Early and late interstitial pneumonia following human bone marrow transplantation
- PMID: 3018098
- DOI: 10.1002/stem.5530040712
Early and late interstitial pneumonia following human bone marrow transplantation
Abstract
Interstitial pneumonia is a major determinant of early and late morbidity and mortality following bone marrow transplantation. Among 952 patients receiving allogeneic marrow grafts in Seattle, 35% developed interstitial pneumonia within 100 days of transplant. Development of early cytomegalovirus (CMV) or idiopathic interstitial pneumonia was infrequent in patients with aplastic anemia prepared only with cyclophosphamide.
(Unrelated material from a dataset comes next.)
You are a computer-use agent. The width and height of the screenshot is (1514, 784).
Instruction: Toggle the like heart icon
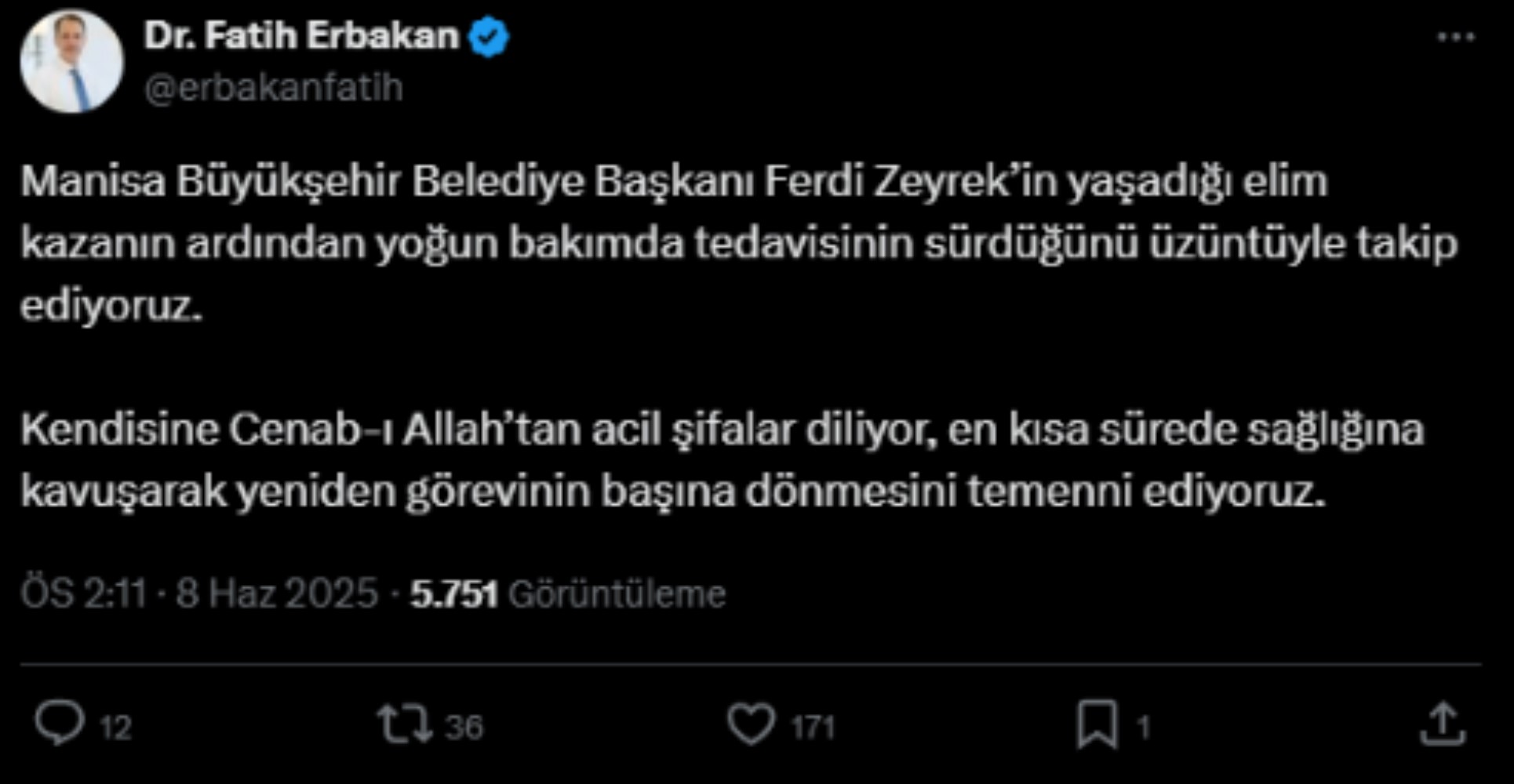pyautogui.click(x=751, y=724)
Use of total body irradiation (TBI) in the transplant preparation, increasing patient age, pretransplant seropositivity for CMV antibody and post-transplant development of graft-versus-host disease (GVHD) all increased the risk of CMV pneumonia. Late interstitial pneumonia was studied in patients with chronic GVHD. Among 198 patients with extensive chronic GVHD, 31 episodes of interstitial pneumonia (seven idiopathic, six CMV, six pneumocystis, five miscellaneous and four unknown causes, and three varicella-zoster) were observed 3-24 months after transplant. In untreated patients with chronic GVHD, 15% developed late interstitial pneumonia. Patients with chronic GVHD who received prednisone +/- azathioprine as immunosuppressive therapy and trimethoprim sulfamethoxazole for infection prophylaxis had an 8% incidence of interstitial pneumonia. Patients with chronic GVHD given immunosuppressive treatment without trimethoprim sulfamethoxazole prophylaxis had a 28% incidence of interstitial pneumonia. Trimethoprim sulfamethoxazole significantly reduced the incidence of late interstitial pneumonia in patients with chronic GVHD (p = 0.001).